HotMint · 10/04/2019 16:58

Nah, it says in the book they couldn't face getting council accommodation in the same village as their house...also it's fairly easy to get sheltered housing if ill or over 55- I know various people who have done it no problems.

Home, I've got the book in front of me.

On p 21:

In an ideal world we'd have found a place to rent, but it was quickly apparent that when you've had your house repossessed, it's close to impossible to get a rental property. Our credit rating was on the floor. The council would put us on their waiting list if we chose that, but we were low priority and the only accommodation they could offer at the moment was a room in a bed and breakfast that housed mainly those with drug and alcohol problems. A girl with dark hair pulled back into a tight ponytail sat behind a desk in the council offices, speaking to us in a strong Welsh accent: 'Well, if you're not going to die soon, like in the next year, then you're not that ill, are you, so I can't call you a priority, can I?' That was the moment when we knew it for certain: we'd rather be in the tent.'

Home77 · 10/04/2019 17:14

OK, I see I think it may also me an age issue as read they are under 55, 50 perhaps? as my relatives were over 55.

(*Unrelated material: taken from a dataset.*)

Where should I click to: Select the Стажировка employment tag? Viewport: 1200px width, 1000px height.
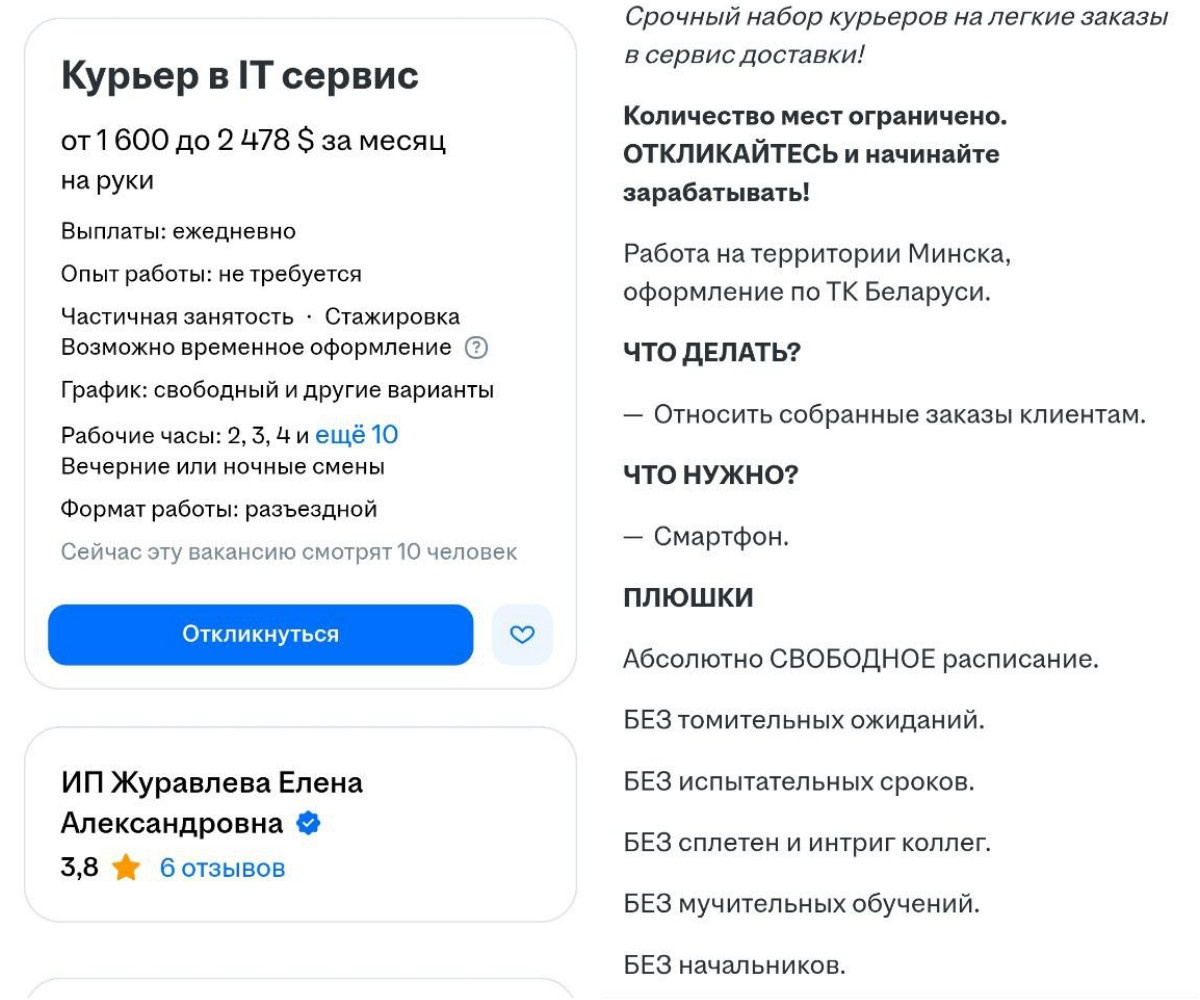point(392,315)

If you have what they record as a severe illness / disability you are housed more quickly (like my friend under 55 who was recently with MS) or over 55, sheltered housing and there is also a family connection which means you get priority in the place your children live. Which is what I have seen used. They must have not fitted those categories then. there was a bit in the book about them not wanting to take it in the village though, as well as I remember that.

It also says they would rather not take it, and could have argues more for the illness. They also had a ling time during the court case etc to try to have made arrangements also. Things are never that simple.

Home77 · 10/04/2019 17:15

Also they were offered a place in a B & B until something else came up, they were not offered nothing.

Danglingmod · 10/04/2019 17:20

Well I really like judgemental people (who wants nicey nice all the time?) so I quite fancy this now Grin

Vulpine · 10/04/2019 17:20

I thought the story of what they did was more interesting than who's to blame!

flitwit99 · 10/04/2019 17:30

I didn't warm to her either, I don't know why.
But I thought the book was interesting. The way they were treated when people found out they had no money was an eye opener.

I think I found it a bit hard to believe that he was so ill but they managed all that walk. Which I guess is the whole point of the book really, that you can do more than you realise when you have no choice

HotMint · 10/04/2019 17:37

I don't think anyone's ever suggested they were offered nothing by the council. What some previous posters have said, nastily, is that they were being selfish for not taking the B and B room:

They didn't have to be homeless and fuck up the kids lives, there were options they were to selfish to take. Had they made decisions like adult parents rather than petulant children i expect it would of been better for them and the poor kids but she sought of got a book out of it

What I'm saying is that I fail to see how accepting a room in a council B and B would have been in any way beneficial to their children, who are away at university.

And is anyone really suggesting that the author chose to become homeless in order to drag her seriously ill husband off on a 600 mile walk on £48 pounds a week so she could write a book about it two years afterwards?

God, the Victorian Poor Law distinction between the 'feckless' and 'deserving' poor is alive and well on Mn in 2019. Hmm

Home77 · 10/04/2019 17:46

It's just really stressful if you are off at uni and you have to deal with bailing out your parents etc and not know if they have a home etc.

I know this first hand, mine made a silly decision and lost their home which came with their job so we all lost our home, I ended up having to take another year at uni partly due to it all, it was a nightmare. So, that;s my perspective on it. I felt that in particular, the daughter was struggling with it also, and didn't like the bit where they were talking about her being like the parent, and not bothering to keep the phone on, as that's the kind of stuff mine would do as well. Especially when the dad was so ill.